• PROBLEM
A faithful copy of each record is required, minus the images.
*** MATERIAL PROVIDED Section Begins ***
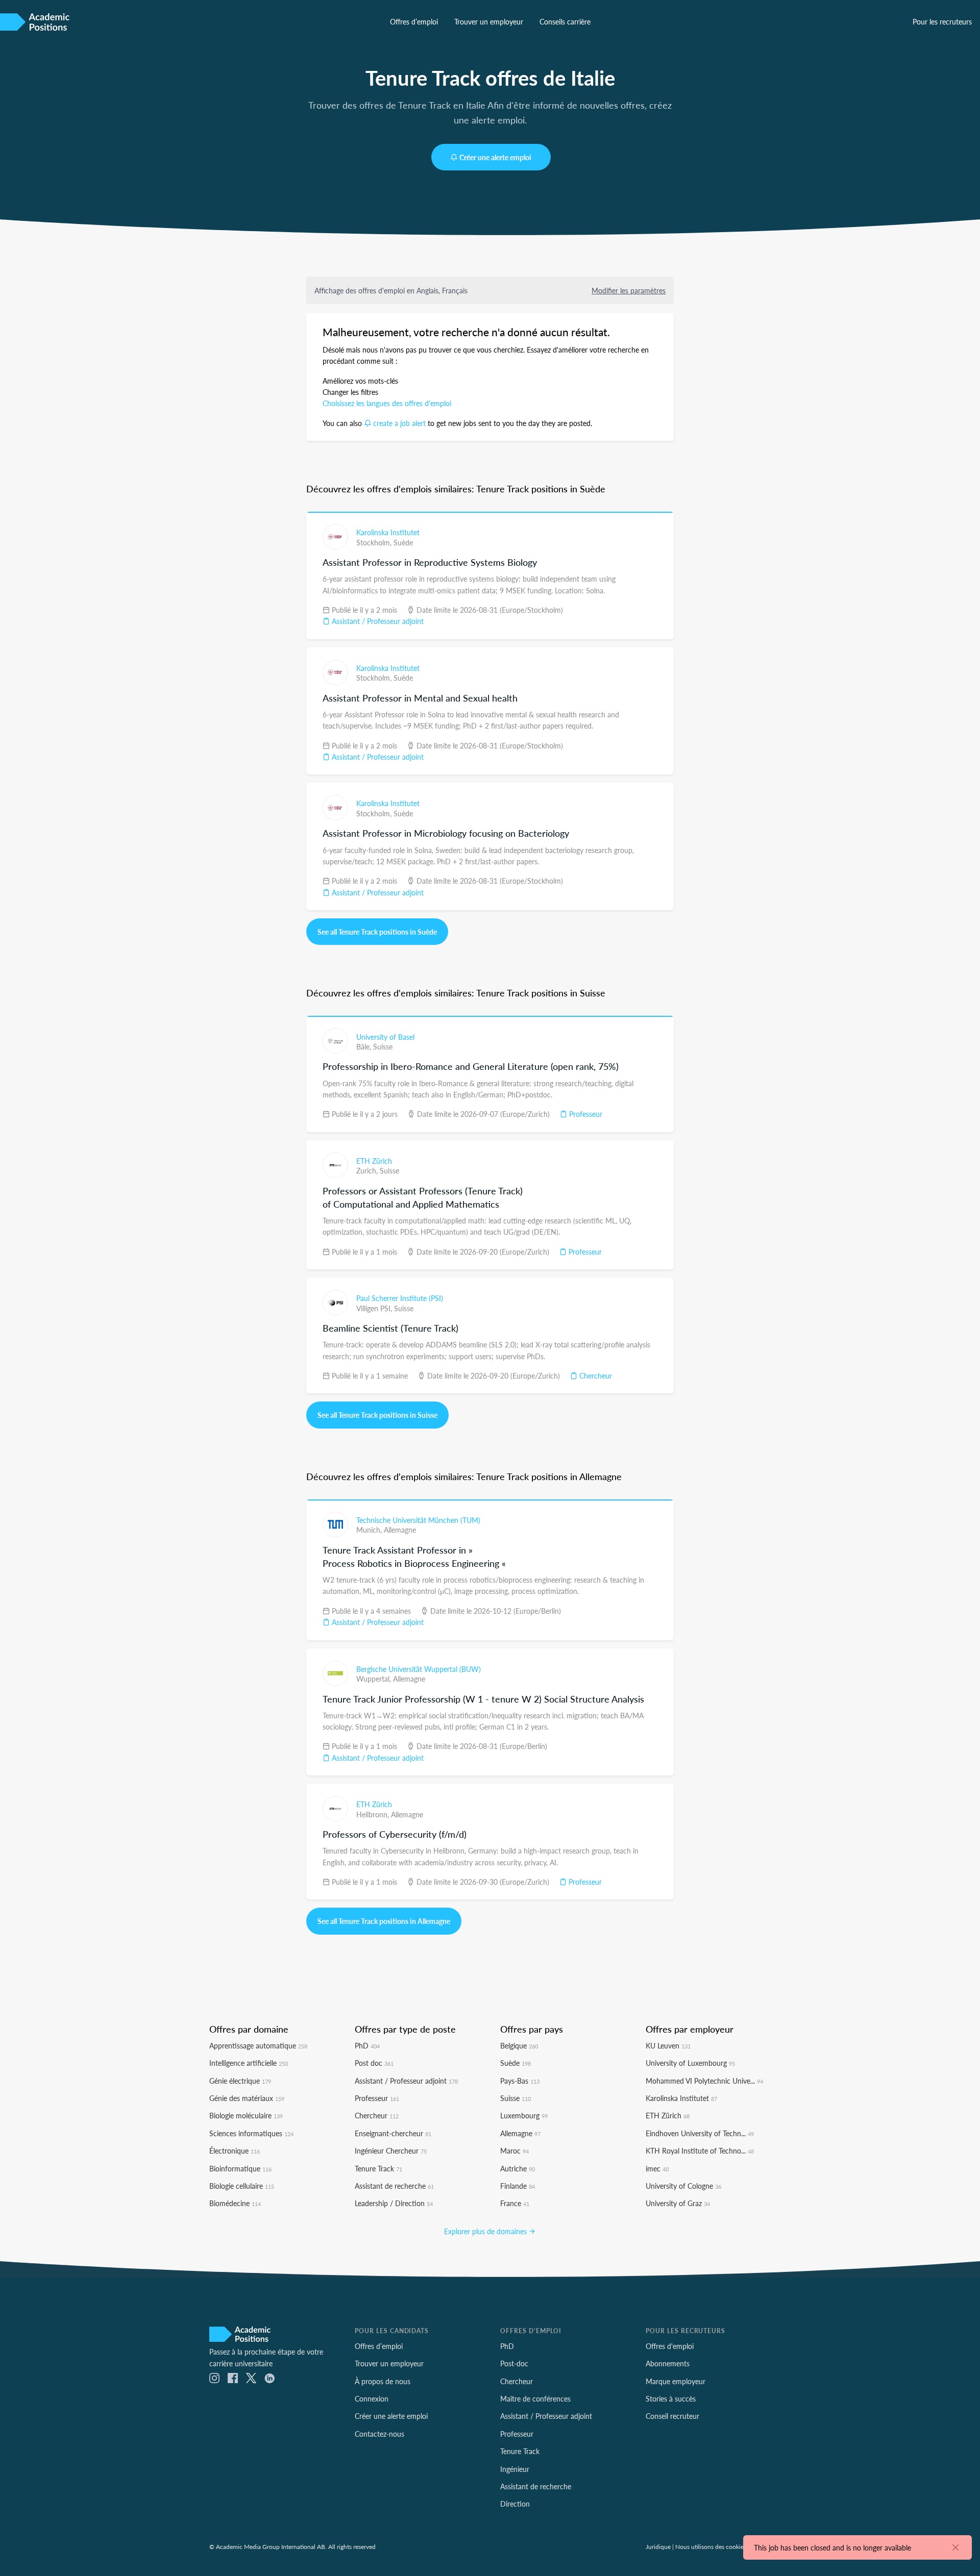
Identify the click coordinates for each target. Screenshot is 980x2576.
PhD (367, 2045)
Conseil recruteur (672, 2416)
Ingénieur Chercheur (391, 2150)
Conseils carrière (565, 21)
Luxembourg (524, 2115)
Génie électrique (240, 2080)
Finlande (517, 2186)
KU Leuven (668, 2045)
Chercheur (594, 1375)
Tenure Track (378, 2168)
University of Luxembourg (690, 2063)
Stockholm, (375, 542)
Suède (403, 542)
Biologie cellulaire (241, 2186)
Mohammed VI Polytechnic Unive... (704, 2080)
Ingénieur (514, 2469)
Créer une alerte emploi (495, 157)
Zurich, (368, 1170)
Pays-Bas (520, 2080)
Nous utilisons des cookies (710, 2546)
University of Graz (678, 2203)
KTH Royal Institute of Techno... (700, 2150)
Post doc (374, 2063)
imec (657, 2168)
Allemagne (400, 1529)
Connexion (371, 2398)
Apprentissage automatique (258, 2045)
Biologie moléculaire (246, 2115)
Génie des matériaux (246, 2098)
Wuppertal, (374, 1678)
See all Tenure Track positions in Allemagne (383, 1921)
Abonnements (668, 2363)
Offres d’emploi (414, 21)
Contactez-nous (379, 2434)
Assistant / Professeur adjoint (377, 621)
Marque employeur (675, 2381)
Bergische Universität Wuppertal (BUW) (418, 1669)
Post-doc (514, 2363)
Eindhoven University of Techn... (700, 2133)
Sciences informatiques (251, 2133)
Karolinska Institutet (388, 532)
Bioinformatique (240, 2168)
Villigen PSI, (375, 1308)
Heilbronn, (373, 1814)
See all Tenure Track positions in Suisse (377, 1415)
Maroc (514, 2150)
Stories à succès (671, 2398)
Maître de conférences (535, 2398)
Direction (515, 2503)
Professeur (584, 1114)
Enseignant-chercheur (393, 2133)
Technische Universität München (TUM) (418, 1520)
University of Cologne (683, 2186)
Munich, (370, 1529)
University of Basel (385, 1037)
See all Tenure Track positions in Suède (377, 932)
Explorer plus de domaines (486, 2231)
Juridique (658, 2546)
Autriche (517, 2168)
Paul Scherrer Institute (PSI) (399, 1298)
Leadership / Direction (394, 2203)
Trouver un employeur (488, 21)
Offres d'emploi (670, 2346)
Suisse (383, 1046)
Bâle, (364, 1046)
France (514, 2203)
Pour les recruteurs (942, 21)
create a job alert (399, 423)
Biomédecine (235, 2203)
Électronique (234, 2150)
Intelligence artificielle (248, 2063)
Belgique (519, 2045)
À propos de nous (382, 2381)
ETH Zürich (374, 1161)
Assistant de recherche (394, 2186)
*** MATERIAL PROVIDED Section Ends ***
• PROBLEM SOLUTION
Identify the click coordinates for each target. Screenshot is 980x2576.
PhD (367, 2045)
Conseil recruteur (672, 2416)
Ingénieur Chercheur (391, 2150)
Conseils carrière (565, 21)
Luxembourg (524, 2115)
Génie électrique (240, 2080)
Finlande (517, 2186)
KU Leuven (668, 2045)
Chercheur (594, 1375)
Tenure Track (378, 2168)
University of Luxembourg (690, 2063)
Stockholm, (375, 542)
Suède (403, 542)
Biologie cellulaire (241, 2186)
Mohammed VI Polytechnic Unive... (704, 2080)
Ingénieur (514, 2469)
Créer une alerte emploi (495, 157)
Zurich, (368, 1170)
Pays-Bas (520, 2080)
Nous utilisons des cookies (710, 2546)
University of Graz (678, 2203)
KTH Royal Institute of Techno... (700, 2150)
Post doc (374, 2063)
imec (657, 2168)
Allemagne (400, 1529)
Connexion (371, 2398)
Apprentissage automatique (258, 2045)
Biologie moléculaire (246, 2115)
Génie des matériaux (246, 2098)
Wuppertal, (374, 1678)
See all Tenure Track positions in Allemagne (383, 1921)
Abonnements (668, 2363)
Offres d’emploi (414, 21)
Contactez-nous (379, 2434)
Assistant / Professeur adjoint (377, 621)
Marque employeur (675, 2381)
Bergische Universität Wuppertal (BUW) (418, 1669)
Post-doc (514, 2363)
Eindhoven University of Techn... (700, 2133)
Sciences informatiques (251, 2133)
Karolinska Institutet (388, 532)
Bioinformatique (240, 2168)
Villigen PSI, (375, 1308)
Heilbronn, (373, 1814)
See all Tenure Track positions in Suisse (377, 1415)
Maroc (514, 2150)
Stories à succès (671, 2398)
Maître de conférences (535, 2398)
Direction (515, 2503)
Professeur (584, 1114)
Enseignant-chercheur (393, 2133)
Technische Universität München (TUM) (418, 1520)
University of Cologne (683, 2186)
Munich, (370, 1529)
University of Basel (385, 1037)
See all Tenure Track positions in Suède (377, 932)
Explorer plus de domaines (486, 2231)
Juridique (658, 2546)
Autriche (517, 2168)
Paul Scherrer Institute (PSI) (399, 1298)
Leadership / Direction (394, 2203)
Trouver un employeur (488, 21)
Offres d'emploi (670, 2346)
Suisse (383, 1046)
Bâle, (364, 1046)
France (514, 2203)
Pour les recruteurs (942, 21)
create a job alert (399, 423)
Biomédecine (235, 2203)
Électronique (234, 2150)
Intelligence artificielle (248, 2063)
Belgique (519, 2045)
À propos de nous (382, 2381)
ETH Zürich (374, 1161)
Assistant de recherche (394, 2186)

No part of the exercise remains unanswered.